The problem is the delay in between two consecutive questions due to the verification going on at the server. The questions are independent of each other (the outcome does not change the next question). I want the user get a feedback immediately after his answer and only then see the next question.

Currently, I stop the clock on the client-side while the answer is being validated on the server side and resume it once the feedback along with the next question arrives. I also make sure, at the server side, a game session does not exceed the allowed time plus a reasonable slack for the network delays.

The only and obvious solution I can think of to eliminate the delay is to send a batch of questions to the client along with the answers and do the verification on the client side. That would minimize the communication with the server (once per session) and provide a smooth playing experience. Obviously, any user who can read the incoming messages can create a script that would play automatically and play perfectly. Obfuscating the client code and the answer could help a bit and increase the cost of writing such a malicious script but it wouldn't eliminate a determined user to create his own script.

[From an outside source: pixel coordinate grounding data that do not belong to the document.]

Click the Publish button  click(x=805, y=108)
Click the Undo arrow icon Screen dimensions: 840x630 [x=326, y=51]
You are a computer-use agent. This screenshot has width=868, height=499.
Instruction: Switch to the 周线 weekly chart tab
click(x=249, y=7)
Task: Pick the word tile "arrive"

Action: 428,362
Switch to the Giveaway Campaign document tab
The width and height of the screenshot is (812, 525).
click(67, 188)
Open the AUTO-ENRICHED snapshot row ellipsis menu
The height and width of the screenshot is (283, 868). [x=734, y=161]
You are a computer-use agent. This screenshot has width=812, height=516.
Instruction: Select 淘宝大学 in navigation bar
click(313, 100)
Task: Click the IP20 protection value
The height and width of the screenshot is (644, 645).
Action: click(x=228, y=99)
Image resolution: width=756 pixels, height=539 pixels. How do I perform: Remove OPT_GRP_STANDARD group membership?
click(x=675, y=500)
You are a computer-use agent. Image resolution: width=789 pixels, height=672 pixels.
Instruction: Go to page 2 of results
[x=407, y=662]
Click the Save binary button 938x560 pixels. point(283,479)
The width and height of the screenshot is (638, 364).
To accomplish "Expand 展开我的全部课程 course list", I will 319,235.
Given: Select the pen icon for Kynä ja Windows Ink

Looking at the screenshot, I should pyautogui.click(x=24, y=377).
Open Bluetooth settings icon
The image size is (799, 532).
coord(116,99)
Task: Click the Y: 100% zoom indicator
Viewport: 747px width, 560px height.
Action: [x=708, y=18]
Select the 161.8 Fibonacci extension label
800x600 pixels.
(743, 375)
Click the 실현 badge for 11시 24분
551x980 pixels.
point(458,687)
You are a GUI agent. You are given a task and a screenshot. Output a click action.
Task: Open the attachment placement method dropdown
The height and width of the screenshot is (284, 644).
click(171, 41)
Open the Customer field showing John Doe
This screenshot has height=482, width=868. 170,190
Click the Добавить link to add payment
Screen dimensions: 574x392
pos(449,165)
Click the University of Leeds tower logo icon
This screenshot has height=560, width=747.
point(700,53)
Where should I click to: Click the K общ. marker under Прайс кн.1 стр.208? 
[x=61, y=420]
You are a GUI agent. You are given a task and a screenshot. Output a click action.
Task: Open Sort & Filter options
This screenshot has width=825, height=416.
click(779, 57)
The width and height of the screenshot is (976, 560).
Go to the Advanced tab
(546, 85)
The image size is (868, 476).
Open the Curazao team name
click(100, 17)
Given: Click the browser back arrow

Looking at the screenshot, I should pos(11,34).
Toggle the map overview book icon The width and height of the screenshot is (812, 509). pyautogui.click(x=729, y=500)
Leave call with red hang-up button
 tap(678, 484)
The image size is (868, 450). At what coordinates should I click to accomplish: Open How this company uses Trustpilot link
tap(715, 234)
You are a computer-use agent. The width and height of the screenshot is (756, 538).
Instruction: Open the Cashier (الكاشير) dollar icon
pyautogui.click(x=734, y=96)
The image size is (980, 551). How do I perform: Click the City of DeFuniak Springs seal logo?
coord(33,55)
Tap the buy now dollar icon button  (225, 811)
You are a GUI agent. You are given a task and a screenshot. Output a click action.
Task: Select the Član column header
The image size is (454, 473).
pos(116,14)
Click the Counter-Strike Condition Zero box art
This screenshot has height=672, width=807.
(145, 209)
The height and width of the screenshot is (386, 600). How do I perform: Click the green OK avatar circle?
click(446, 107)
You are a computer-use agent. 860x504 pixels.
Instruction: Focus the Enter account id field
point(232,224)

My question is two-fold. First, I want to be sure I'm not making a huge mistake and missing an obvious solution to this problem which also perfectly handles users with bad intentions. I guess it's theoretically impossible to come up with such a solution but I don't have enough place to write down the proof here (!).

Second, given that there is no money reward at the end of the game, I don't expect any bored coders to mess with my little game. But still, I would like to hear your opinions and your strategies to deal with it in more serious cases.

+1  A: 

As warm-up, I want to give one sketchy solution that comes to my mind.

Once in a while include a wrong question-answer combination in your batch. You can detect an automatic bot because it should give the "correct" (which is in fact the wrong) answer more frequently than real players (plus there shouldn't be any significant difference between the accuracy for other questions and these bogus questions). The cost is that the real players would see that their legitimate answers are considered as wrong once in a while. If you lower the number of such bogus questions, you sacrifice bot-detection accuracy.

I assume the scripts behave like humans regarding timing between consequent answers and they are smart enough not to give the correct answer everytime. Otherwise it would be too easy.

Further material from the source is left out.